Tenzil Kem is the Legion’s representative from the planet Bismoll (as in, Pepto). His people are from a planet where a microbe turned food supplies inedible, but over time they evolved to eat the food that had turned poisonous. Years later, this allowed them to eat not just poisonous food, but any matter.

That is absolutely not how evolution works, even if we presuppose that they used technology to advance themselves. Learning to eat poisonous food shouldn’t then allow them to eat say, a brick, but they can. This is why most writers from Tenzil Kem’s era never used the character outside of turning him into a diplomat.


The distant descendant of one of Superman’s most famous villains, Brainiac 5 serves as the team scientist, coming up with inventions such as a nearly impenetrable force field and the patented Legion Flight Ring which not only grants every Legionnaire the ability to fly but also allows them to communicate with other members of the team.

Despite having a Level 12 intellect, he’s always been a bit inconsistent with his technology. Wildfire continues to look like a '90s action figure instead of an actual human, for instance. His great-great-grandfather was able to invent technology which could shrink entire cities, so Brainy could be a tad more ambitious.

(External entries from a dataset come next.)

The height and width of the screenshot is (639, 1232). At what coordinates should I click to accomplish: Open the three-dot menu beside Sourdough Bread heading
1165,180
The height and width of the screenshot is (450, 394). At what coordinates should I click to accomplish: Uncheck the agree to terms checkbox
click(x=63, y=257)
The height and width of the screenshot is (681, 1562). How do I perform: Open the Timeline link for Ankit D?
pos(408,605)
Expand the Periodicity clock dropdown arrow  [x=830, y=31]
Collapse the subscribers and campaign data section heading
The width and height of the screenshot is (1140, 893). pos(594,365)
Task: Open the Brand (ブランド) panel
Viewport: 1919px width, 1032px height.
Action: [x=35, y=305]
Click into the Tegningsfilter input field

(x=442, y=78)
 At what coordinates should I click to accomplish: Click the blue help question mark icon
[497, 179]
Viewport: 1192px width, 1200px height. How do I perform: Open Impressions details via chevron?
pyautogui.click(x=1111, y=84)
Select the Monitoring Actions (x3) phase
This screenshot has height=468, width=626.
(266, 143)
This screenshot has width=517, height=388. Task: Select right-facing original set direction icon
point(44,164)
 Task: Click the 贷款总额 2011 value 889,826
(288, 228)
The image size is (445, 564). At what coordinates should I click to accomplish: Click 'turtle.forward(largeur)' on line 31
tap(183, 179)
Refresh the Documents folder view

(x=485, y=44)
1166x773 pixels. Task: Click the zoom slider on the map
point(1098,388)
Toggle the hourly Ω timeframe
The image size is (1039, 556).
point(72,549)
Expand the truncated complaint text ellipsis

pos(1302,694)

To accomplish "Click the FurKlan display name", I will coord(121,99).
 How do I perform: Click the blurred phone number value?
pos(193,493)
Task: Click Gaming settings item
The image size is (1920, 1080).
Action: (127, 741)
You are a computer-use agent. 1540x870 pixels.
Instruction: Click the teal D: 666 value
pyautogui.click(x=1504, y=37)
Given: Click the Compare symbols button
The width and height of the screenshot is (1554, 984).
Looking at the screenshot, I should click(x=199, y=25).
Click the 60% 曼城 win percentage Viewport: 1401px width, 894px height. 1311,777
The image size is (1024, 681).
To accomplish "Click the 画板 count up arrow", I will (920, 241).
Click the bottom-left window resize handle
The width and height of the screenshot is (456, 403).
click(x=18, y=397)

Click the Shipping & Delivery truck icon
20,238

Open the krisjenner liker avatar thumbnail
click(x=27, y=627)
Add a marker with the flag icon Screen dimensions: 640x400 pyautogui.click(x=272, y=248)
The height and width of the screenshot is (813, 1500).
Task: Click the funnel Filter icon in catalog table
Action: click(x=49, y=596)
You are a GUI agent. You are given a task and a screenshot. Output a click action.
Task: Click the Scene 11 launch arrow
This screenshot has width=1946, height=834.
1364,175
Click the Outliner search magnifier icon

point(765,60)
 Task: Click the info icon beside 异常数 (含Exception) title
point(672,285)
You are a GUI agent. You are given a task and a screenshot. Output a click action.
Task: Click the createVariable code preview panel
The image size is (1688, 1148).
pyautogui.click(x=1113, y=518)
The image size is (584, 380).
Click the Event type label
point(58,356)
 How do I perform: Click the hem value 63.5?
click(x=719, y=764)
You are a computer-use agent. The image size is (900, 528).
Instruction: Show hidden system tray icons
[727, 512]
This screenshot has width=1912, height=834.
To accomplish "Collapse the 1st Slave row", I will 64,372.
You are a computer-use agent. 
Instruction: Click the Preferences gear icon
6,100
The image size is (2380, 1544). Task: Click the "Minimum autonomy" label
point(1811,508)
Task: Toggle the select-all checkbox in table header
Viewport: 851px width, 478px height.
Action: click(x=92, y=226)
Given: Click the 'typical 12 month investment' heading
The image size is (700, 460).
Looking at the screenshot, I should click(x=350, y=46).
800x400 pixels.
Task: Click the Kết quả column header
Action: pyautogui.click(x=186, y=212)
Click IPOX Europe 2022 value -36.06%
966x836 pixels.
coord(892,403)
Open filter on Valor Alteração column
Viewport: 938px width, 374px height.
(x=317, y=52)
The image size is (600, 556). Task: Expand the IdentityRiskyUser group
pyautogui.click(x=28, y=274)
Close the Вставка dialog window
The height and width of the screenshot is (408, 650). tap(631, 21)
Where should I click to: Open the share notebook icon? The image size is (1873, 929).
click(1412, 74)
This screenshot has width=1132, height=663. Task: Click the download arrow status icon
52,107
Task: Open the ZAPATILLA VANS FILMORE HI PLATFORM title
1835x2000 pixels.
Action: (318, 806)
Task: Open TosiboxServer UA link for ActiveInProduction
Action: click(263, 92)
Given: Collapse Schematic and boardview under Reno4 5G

The Legion of Substitute Heroes is possibly the first group of fanboys in fiction. The “subs” are characters who have all been rejected the opportunity to join the Legion, generally because their powers either couldn’t be controlled effectively or they were simply viewed as not useful.

This includes characters like Stone Boy, who could turn himself into stone...but couldn’t move once he did it. Refusing to accept failure, this group formed their own team of heroes in the hopes of being acknowledged by the real Legion, who really should work to shut this group of kids down before they get themselves seriously hurt.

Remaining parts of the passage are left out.